Я лежала на спине как пятилучевая морская звезда, этакий свихнувшийся пентакль, значение которого было ясно мне как дважды два. Мне надоело сдерживаться! Мне надоело притворяться! Мне надоело ждать. Что тут думать — прыгать надо! Что помогло, водка или горячая ванна, или крики в безразличную тихую ночь, не знаю, но я почувствовала, что, наконец, готова. Завтра начну.

Когда я решилась, мне стало легче. Как оказывается, приятно решиться, как правильно. Как свободно, как легко, как вдохновенно!

Я открыла все свои отверстия для познания мира. Глаза, нос, рот, уши, пупок, все три отверстия между ног, ничего не забыла!

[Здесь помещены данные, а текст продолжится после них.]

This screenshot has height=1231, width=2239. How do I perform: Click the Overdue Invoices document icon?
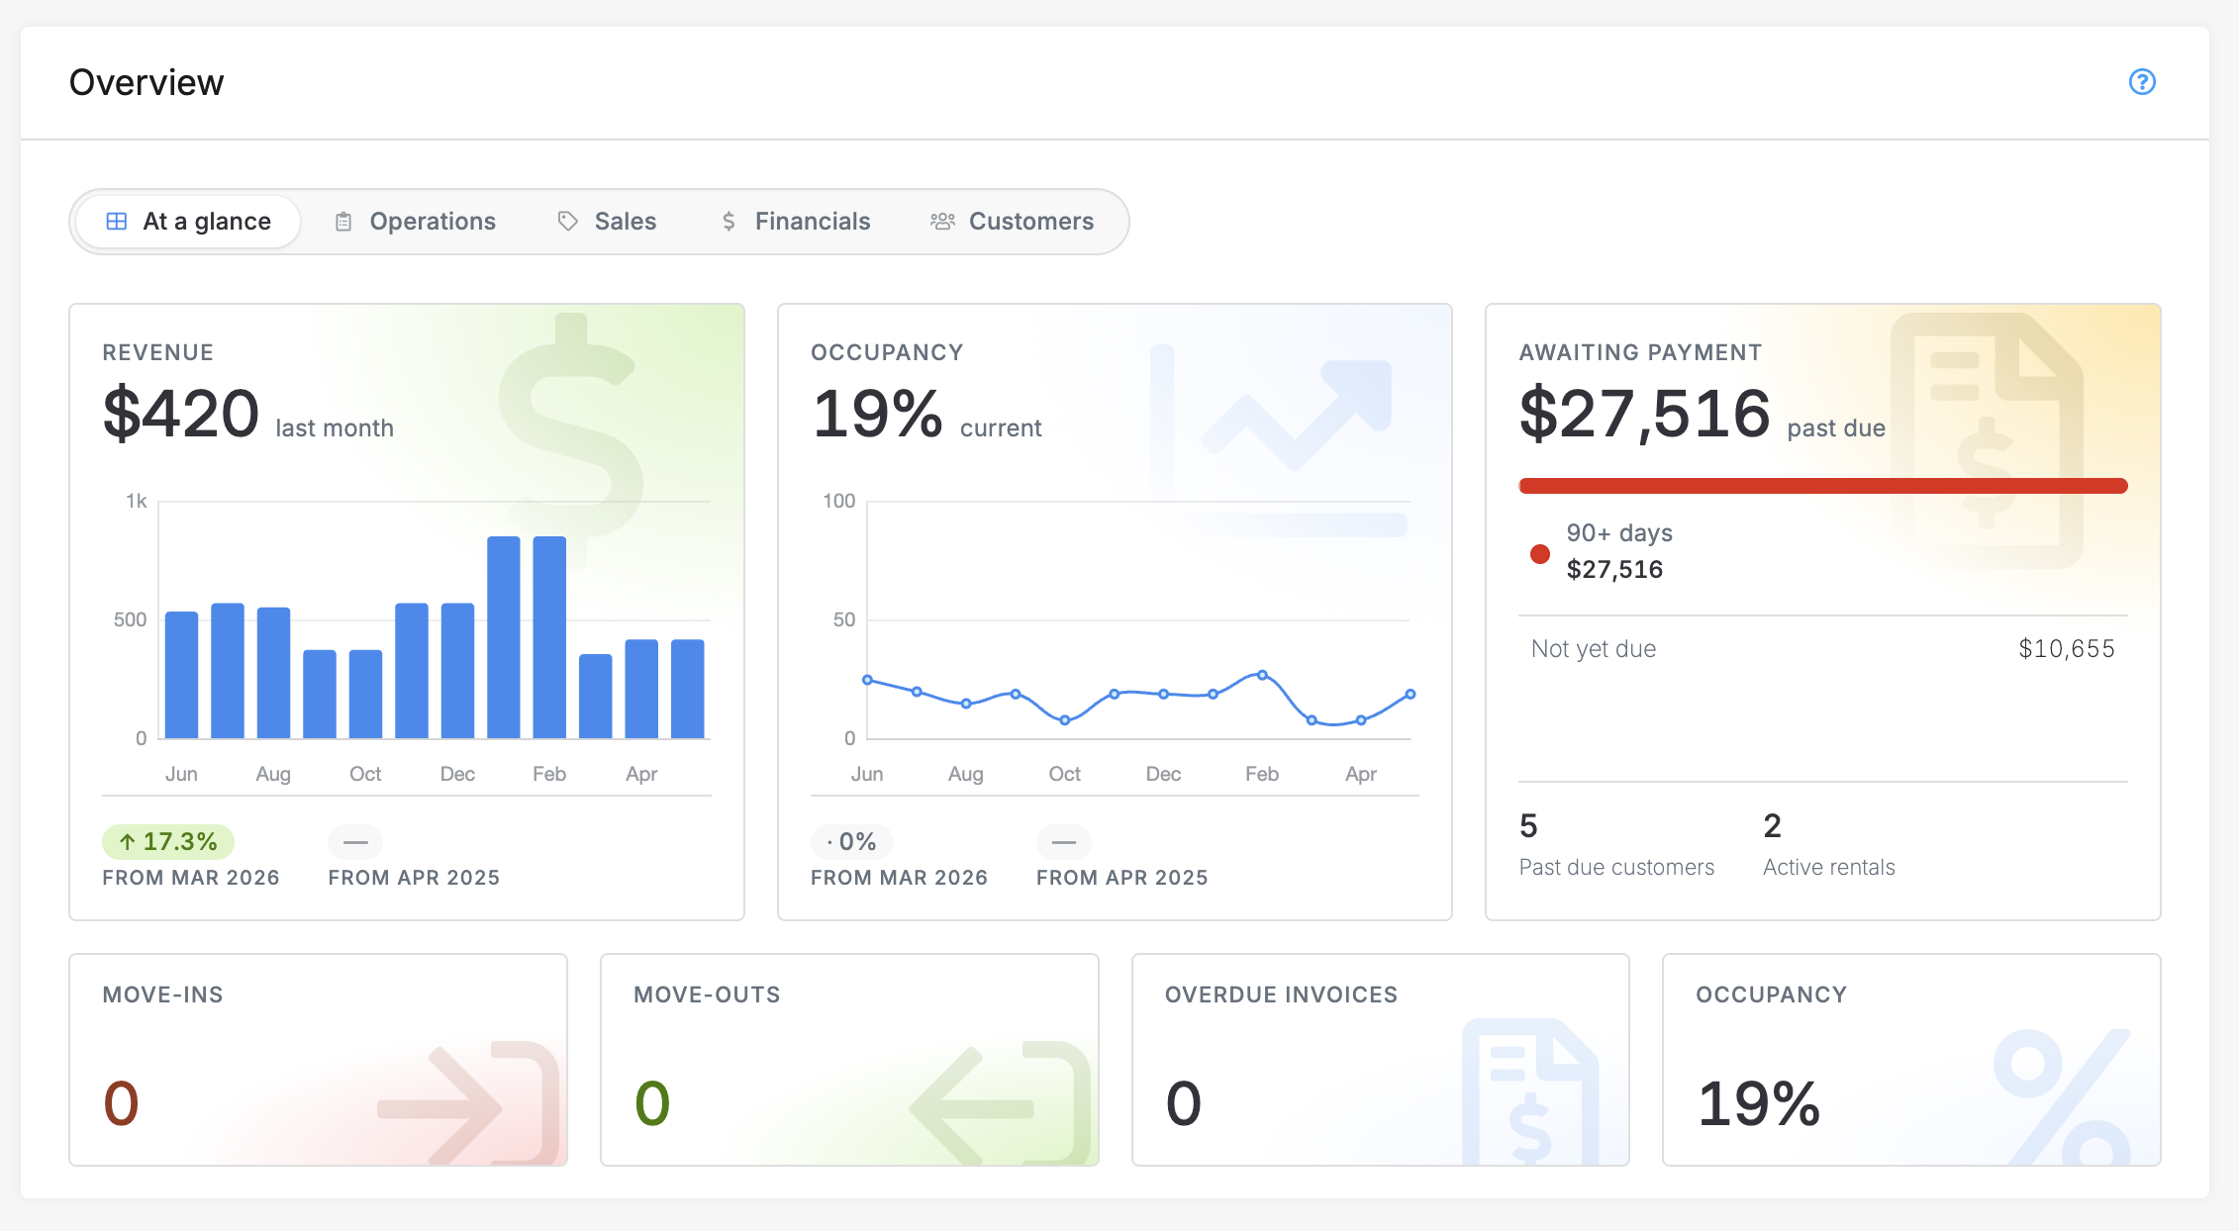click(1530, 1091)
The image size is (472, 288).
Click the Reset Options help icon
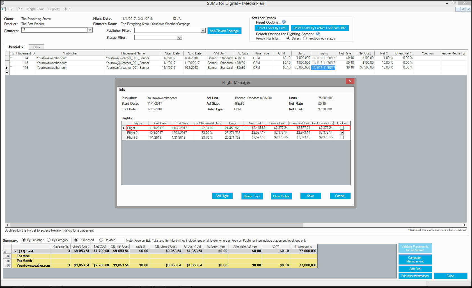pyautogui.click(x=284, y=22)
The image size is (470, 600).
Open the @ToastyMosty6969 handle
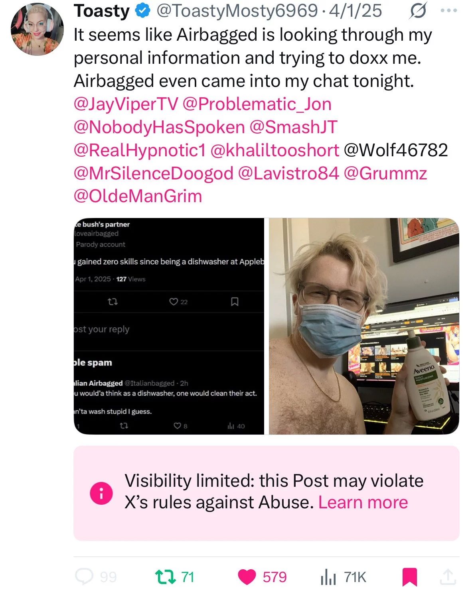coord(237,11)
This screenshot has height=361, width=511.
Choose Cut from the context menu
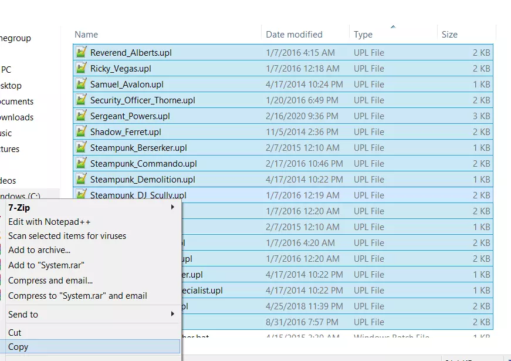pyautogui.click(x=15, y=333)
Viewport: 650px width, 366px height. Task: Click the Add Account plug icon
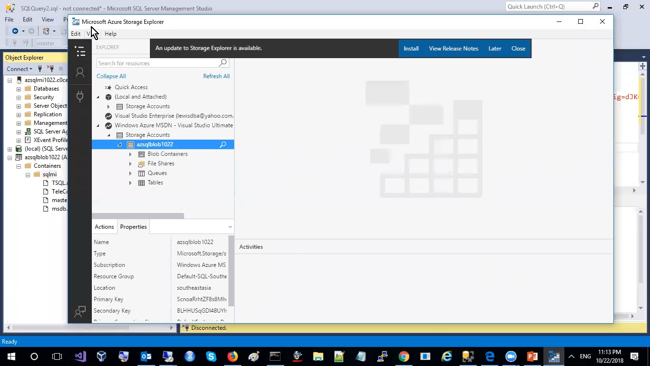[80, 96]
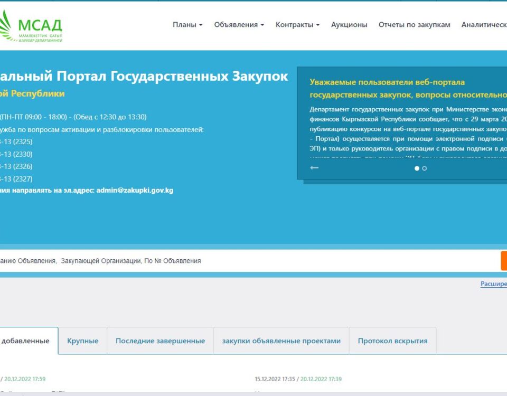
Task: Open the Расширенный advanced search link
Action: [493, 284]
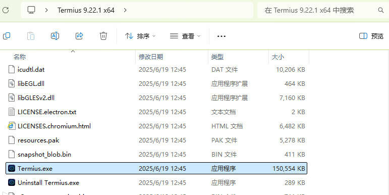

Во мне ходила энергия всего северного полушария небесной сферы, а, может, и южного вкупе, дьявол подери! Что же я раньше-то боялась?!

Ненавижу его. Ненавижу так, что в моих жилах вместо крови течёт ненависть, и если бы сейчас взять мою кровь на анализ, то медики сошли бы с ума и бегали бы по коридорам медучреждений в развевающихся халатах с пробиркой в руках и показывали друг другу:

— А ты такое видел?

— А что?

— Да ты только посмотри, это не кровь, это чистая ненависть!

— Дай попробовать, — в шутку кричат лаборанты, вот как я его ненавижу, что уже не могу жить!

Весь вопрос только в том, как убить его не слишком быстро, чтобы я успела насладиться его мучениями и чтобы он при этом подольше находился в сознании, чтобы в его красивой голове с благородной лысиной, подчеркивающей смелую лаконичную лепку черепа, внутри которого сокровище — мозг любимого мужчины, ясно рисовались смелыми штрихами картинки: вот я подхожу, он сначала не узнаёт меня, неудивительно: мы не виделись двадцать лет, вот сердце его меня узнало, дрогнуло, заволновалось и побежало, заспешило, а глаза, слишком тесно связанные с мозгом, пока ещё не узнают мой силуэт, он смутно ему знаком, он обеспокоенно, в нехорошем предчувствии прислушивается к сердцу, которое уже выбивает древний ритм неминуемой смерти, а глаза сомневаются, что-то знакомое, но ещё не сцепилось с образом, я не спешу, не кричу: это я, смотри, что ты со мною сделал, я молчу, наслаждаюсь, читаю по глазам, как он меня узнаёт, с ужасом, с дрожью во всех членах, с мукой, с любовью, нет, нет, любви нет, есть страх, со страхом, с уверенностью, что я и его смерть — это одно и то же. Я подхожу ближе, беру за горло, пока нежно, обхватываю постаревшую шею в складках истончившейся кожи, плиссированных складках, как у грифа.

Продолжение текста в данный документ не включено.